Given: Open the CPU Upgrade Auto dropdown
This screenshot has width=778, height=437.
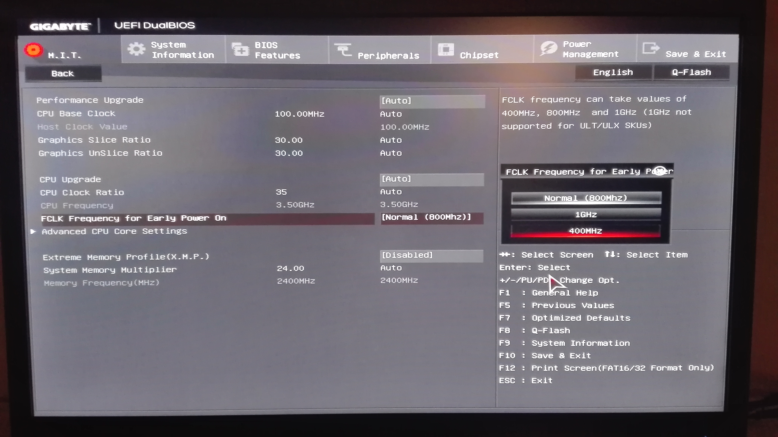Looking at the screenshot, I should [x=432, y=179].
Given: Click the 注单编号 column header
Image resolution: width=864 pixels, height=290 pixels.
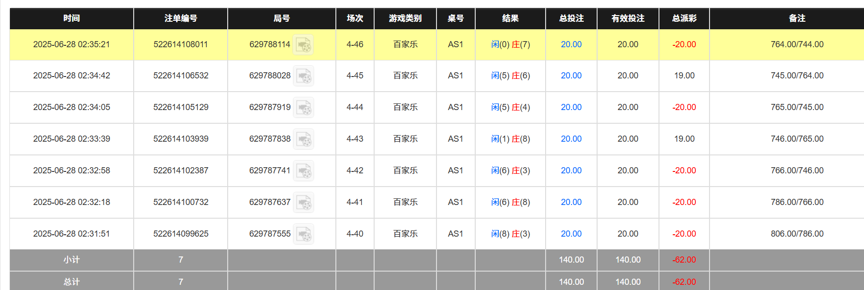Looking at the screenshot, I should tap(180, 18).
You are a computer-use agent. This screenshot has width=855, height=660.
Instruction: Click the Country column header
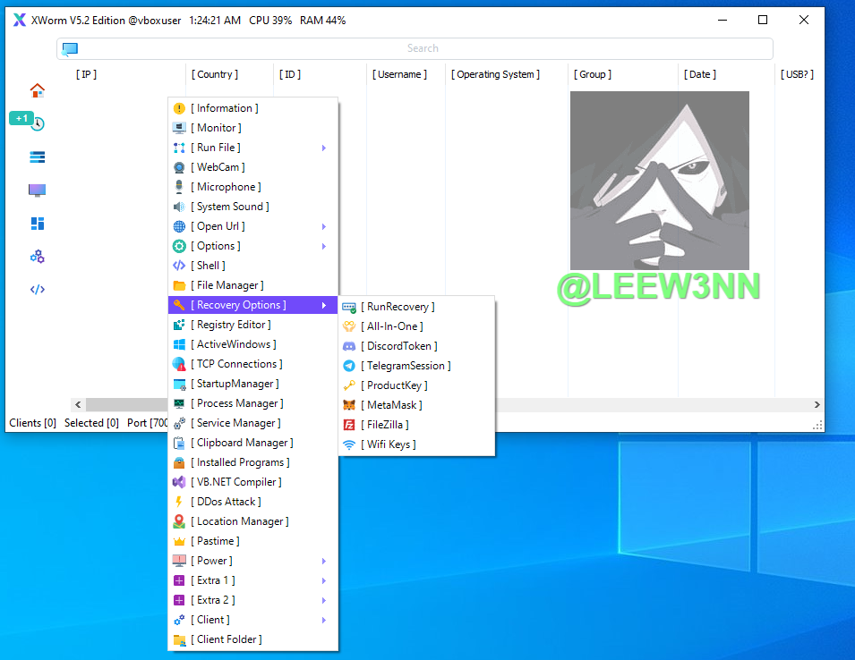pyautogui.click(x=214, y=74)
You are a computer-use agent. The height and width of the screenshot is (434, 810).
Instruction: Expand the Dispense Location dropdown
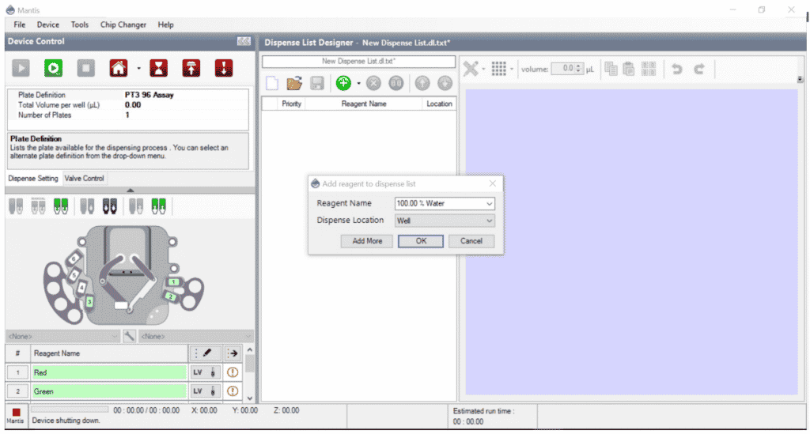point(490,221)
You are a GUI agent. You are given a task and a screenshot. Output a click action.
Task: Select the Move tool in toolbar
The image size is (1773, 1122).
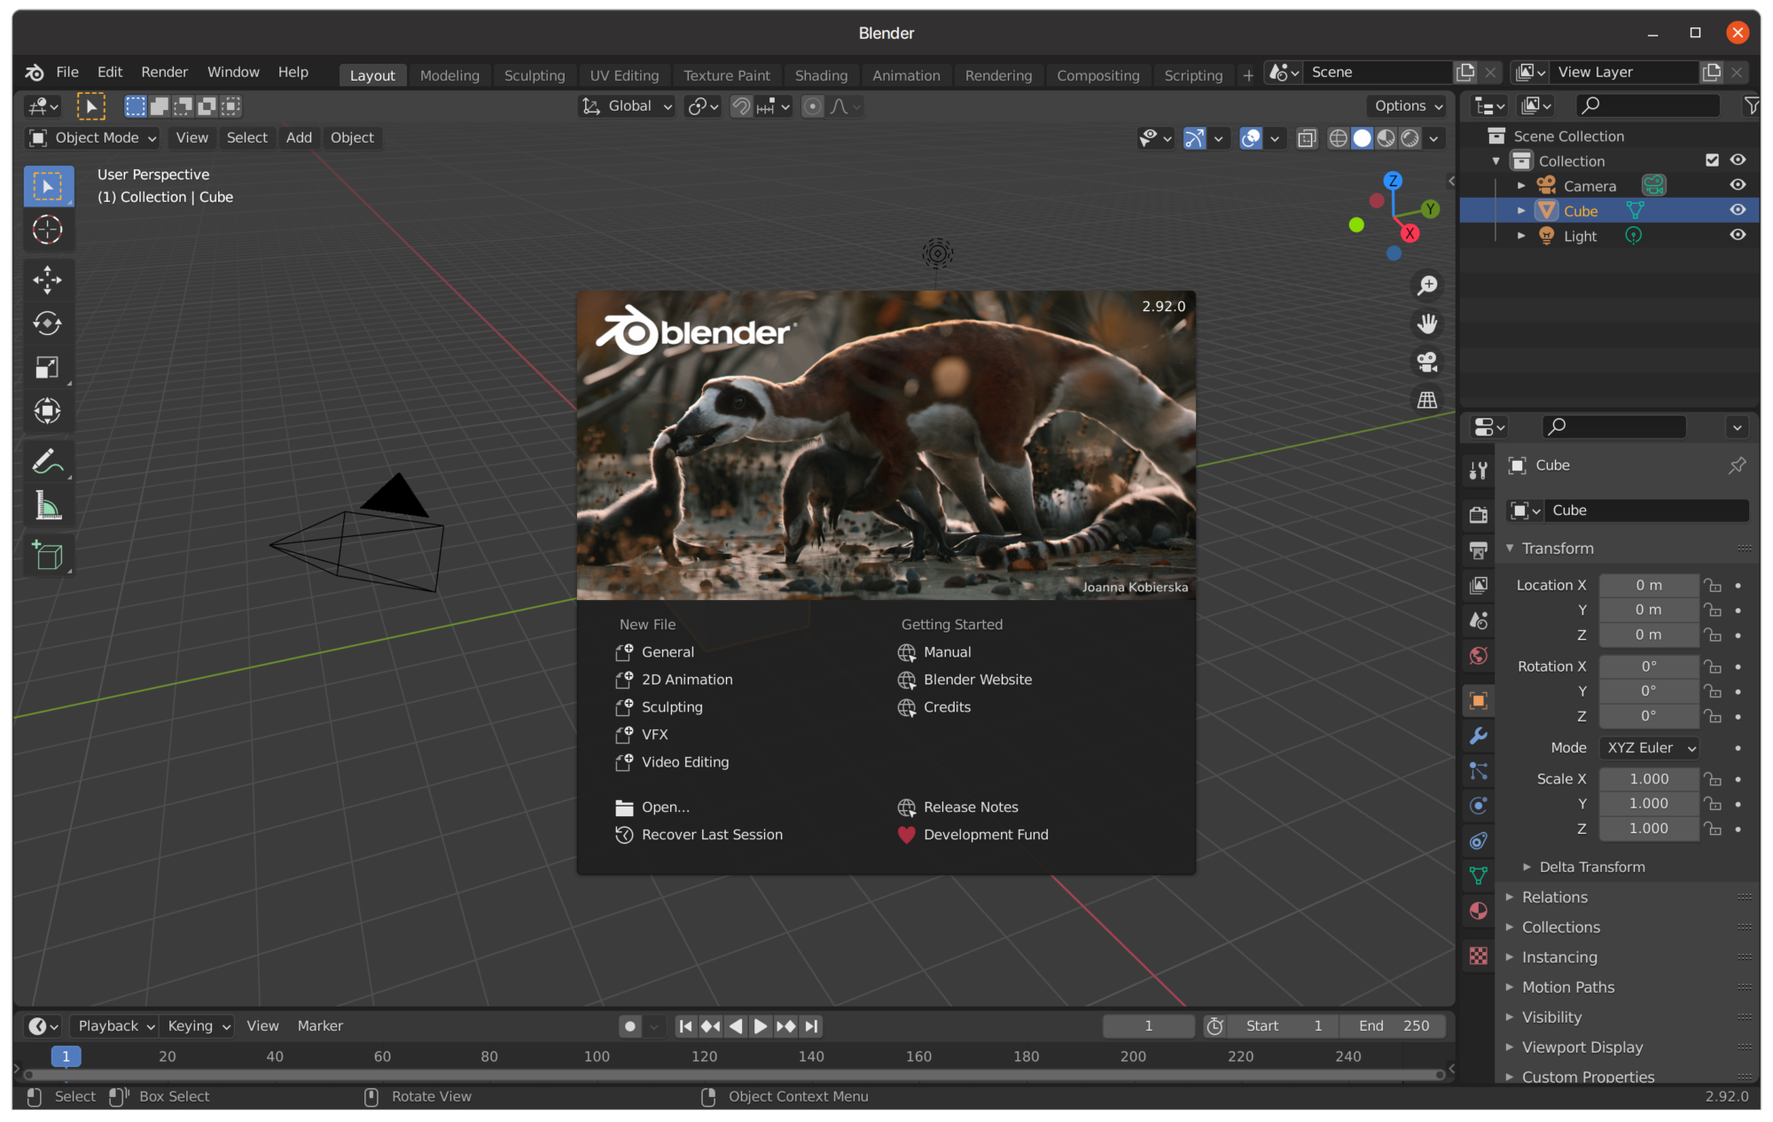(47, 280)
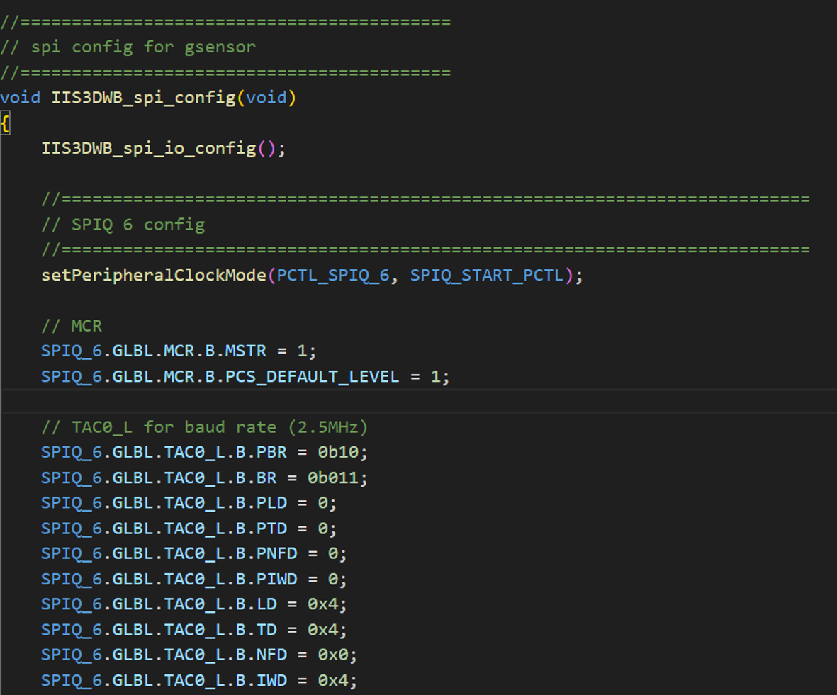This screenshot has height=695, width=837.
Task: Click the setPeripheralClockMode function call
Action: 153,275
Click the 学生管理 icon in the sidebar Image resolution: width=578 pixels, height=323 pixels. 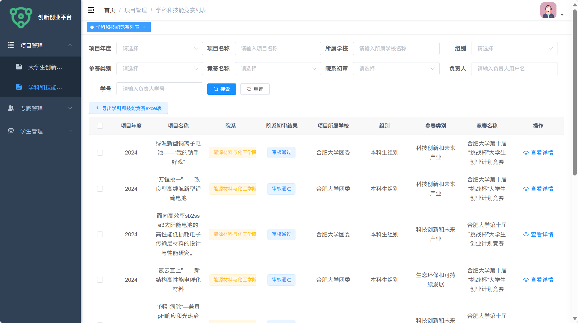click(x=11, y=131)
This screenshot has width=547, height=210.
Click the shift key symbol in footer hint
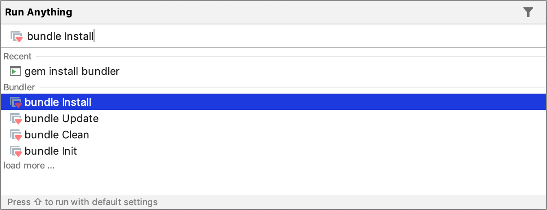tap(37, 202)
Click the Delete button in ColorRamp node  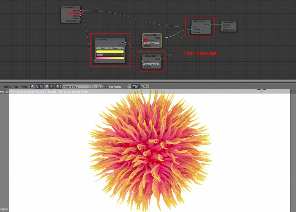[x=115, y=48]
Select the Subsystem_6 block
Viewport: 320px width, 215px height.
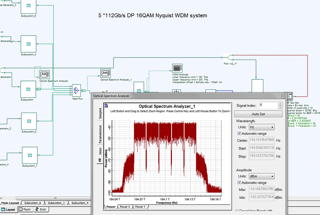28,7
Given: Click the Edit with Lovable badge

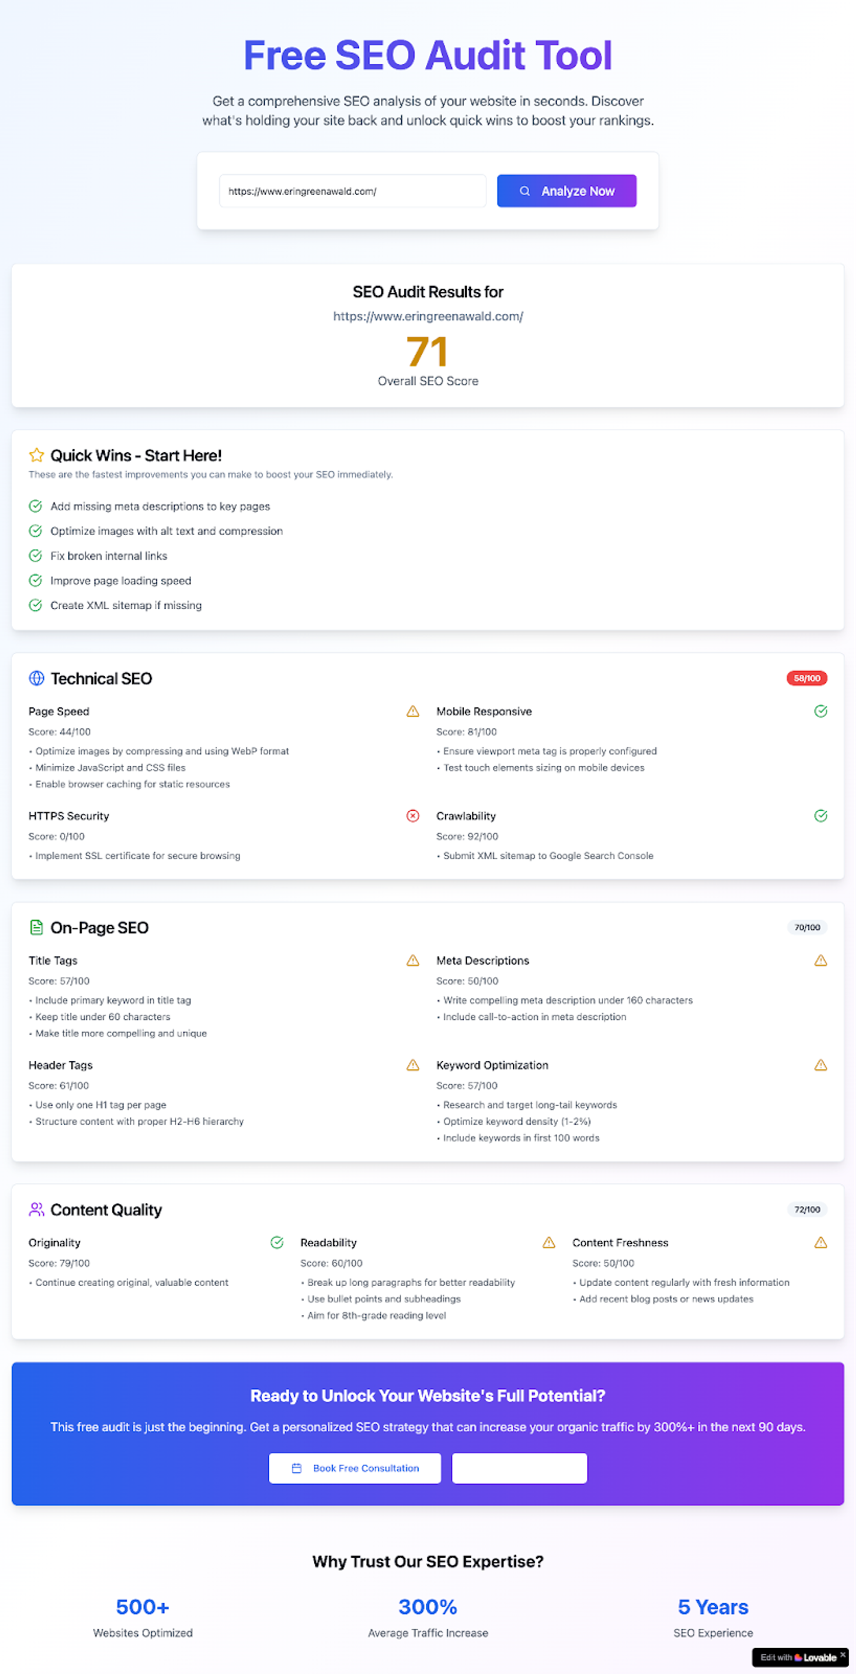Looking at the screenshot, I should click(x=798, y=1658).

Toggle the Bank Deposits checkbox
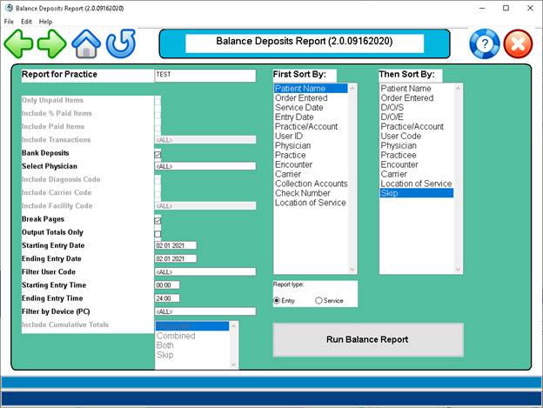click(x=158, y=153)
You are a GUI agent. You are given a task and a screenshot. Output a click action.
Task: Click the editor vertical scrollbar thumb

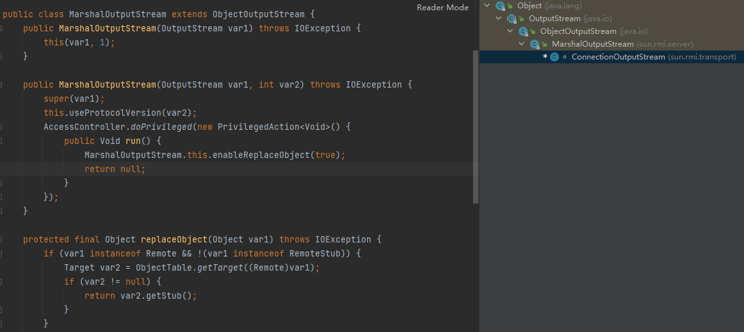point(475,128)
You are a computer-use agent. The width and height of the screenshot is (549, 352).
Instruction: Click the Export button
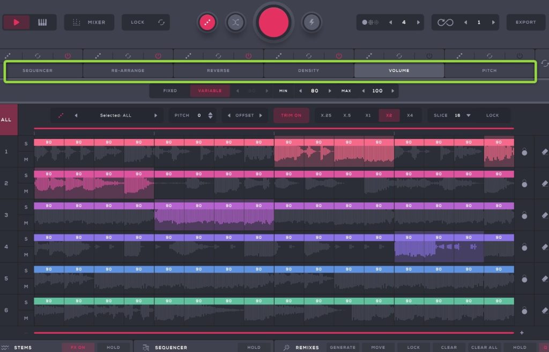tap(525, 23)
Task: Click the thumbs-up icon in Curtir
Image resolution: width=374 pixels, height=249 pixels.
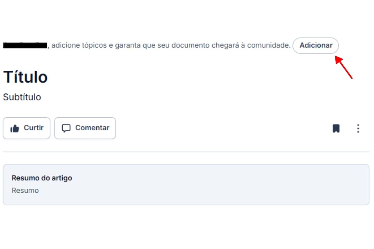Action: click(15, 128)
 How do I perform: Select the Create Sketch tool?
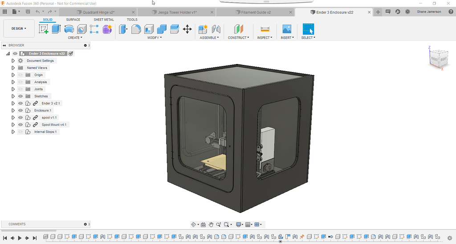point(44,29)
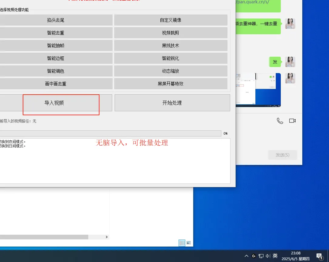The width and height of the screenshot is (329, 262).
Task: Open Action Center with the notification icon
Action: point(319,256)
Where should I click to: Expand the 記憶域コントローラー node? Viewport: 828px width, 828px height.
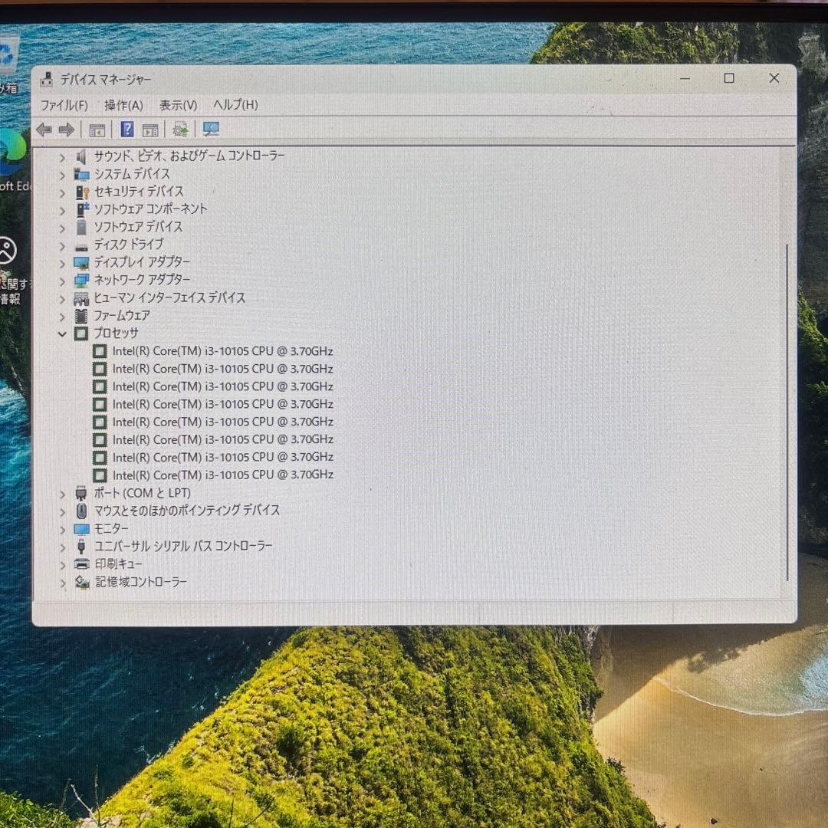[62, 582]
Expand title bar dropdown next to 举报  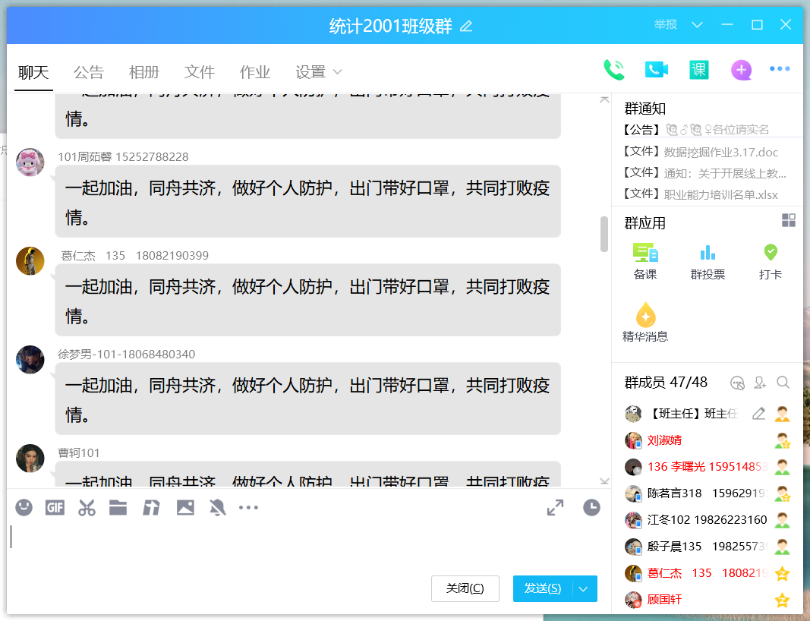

________________________________________

#### THE EXERCISE:
Repeat the stretch of the records from the start through the line that contains "point(490,221)", with both ends included. Leave the pictures out of the answer.

#### THE RESULT:
Given: Open the CPU Upgrade Auto dropdown
This screenshot has width=778, height=437.
Looking at the screenshot, I should [x=432, y=179].
Given: Click the 注单编号 column header
Image resolution: width=864 pixels, height=290 pixels.
Looking at the screenshot, I should tap(180, 18).
You are a computer-use agent. This screenshot has width=855, height=660.
Instruction: Click the Country column header
pyautogui.click(x=214, y=74)
You are a computer-use agent. The height and width of the screenshot is (434, 810).
Instruction: Expand the Dispense Location dropdown
point(490,221)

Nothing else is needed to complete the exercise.